EXCERPT TO READ:
Ordering Information
| Product Name | Catalog # | UNIT | Price | Qty | FAVORITES | |
PIWIL2 Double Nickase Plasmid (h) | sc-402211-NIC | 20 µg | $410.00 |
PIWIL2 (PIWI-like RNA-mediated gene silencing 2) is a PIWI subfamily Argonaute protein that binds piRNAs to regulate RNA stability and epigenetic states, with prominent roles in germline development and maintenance of genome integrity. It participates in piRNA pathway–mediated transposon repression, post-transcriptional gene silencing, and chromatin-associated regulation, thereby limiting transposable element mobilization and DNA damage. Aberrant PIWIL2 expression has been reported in multiple tumor contexts and is frequently studied in relation to stem-like programs, altered cell-cycle control, and dysregulated small-RNA networks. PIWIL2 is therefore relevant for investigating RNA-guided silencing mechanisms, epigenetic regulation, and genome surveillance pathways in human cells.

WORK TO BE COMPLETED: Continue the PIWIL2 product page from the point where it stops.

DATA TO EXAMINE:

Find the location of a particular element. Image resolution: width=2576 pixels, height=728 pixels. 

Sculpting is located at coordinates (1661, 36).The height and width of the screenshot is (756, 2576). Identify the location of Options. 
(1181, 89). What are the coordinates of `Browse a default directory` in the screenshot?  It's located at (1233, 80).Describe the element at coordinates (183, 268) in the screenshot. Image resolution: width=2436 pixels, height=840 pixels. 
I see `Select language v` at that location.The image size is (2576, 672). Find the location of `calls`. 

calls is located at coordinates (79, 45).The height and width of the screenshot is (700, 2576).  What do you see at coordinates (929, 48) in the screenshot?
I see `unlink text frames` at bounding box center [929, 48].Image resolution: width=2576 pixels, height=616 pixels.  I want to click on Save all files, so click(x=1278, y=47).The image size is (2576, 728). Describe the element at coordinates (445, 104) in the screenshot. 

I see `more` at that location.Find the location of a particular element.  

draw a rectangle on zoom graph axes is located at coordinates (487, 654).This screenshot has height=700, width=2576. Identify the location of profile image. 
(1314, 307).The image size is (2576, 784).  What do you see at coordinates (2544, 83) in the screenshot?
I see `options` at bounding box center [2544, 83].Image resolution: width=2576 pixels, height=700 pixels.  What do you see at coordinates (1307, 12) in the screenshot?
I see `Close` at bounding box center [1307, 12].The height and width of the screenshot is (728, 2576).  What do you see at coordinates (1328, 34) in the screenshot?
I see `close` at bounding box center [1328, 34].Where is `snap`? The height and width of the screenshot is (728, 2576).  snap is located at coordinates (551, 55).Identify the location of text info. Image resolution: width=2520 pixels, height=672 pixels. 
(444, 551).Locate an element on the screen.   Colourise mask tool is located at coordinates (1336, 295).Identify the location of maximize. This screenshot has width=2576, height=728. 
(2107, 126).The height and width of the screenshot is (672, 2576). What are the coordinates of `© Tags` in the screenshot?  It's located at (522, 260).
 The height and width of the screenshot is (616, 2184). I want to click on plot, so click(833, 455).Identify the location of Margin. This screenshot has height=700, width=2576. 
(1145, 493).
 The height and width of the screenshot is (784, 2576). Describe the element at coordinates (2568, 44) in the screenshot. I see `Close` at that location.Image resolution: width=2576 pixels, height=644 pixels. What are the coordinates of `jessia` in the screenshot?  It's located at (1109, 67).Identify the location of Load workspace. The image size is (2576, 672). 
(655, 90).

RESPONSE:
PIWIL2 Double Nickase Plasmid (h) consists of a matched pair of plasmids engineered for high-specificity editing of the PIWIL2 locus in human cell lines. Each plasmid expresses a Cas9 D10A nickase and a distinct sgRNA targeting opposite DNA strands within PIWIL2. When directed to adjacent sites on opposite DNA strands, the two nickases generate offset single-strand nicks that together produce a staggered double-strand break, requiring coordinated on-target activity from both guides. The resulting DNA break is resolved by endogenous cellular repair pathways, most commonly through non-homologous end joining (NHEJ), leading to insertions or deletions that disrupt PIWIL2 function. By requiring dual sgRNA engagement at the target locus, the double nicking approach enhances editing specificity and provides a complementary CRISPR strategy for applications where additional control over targeting precision is desired.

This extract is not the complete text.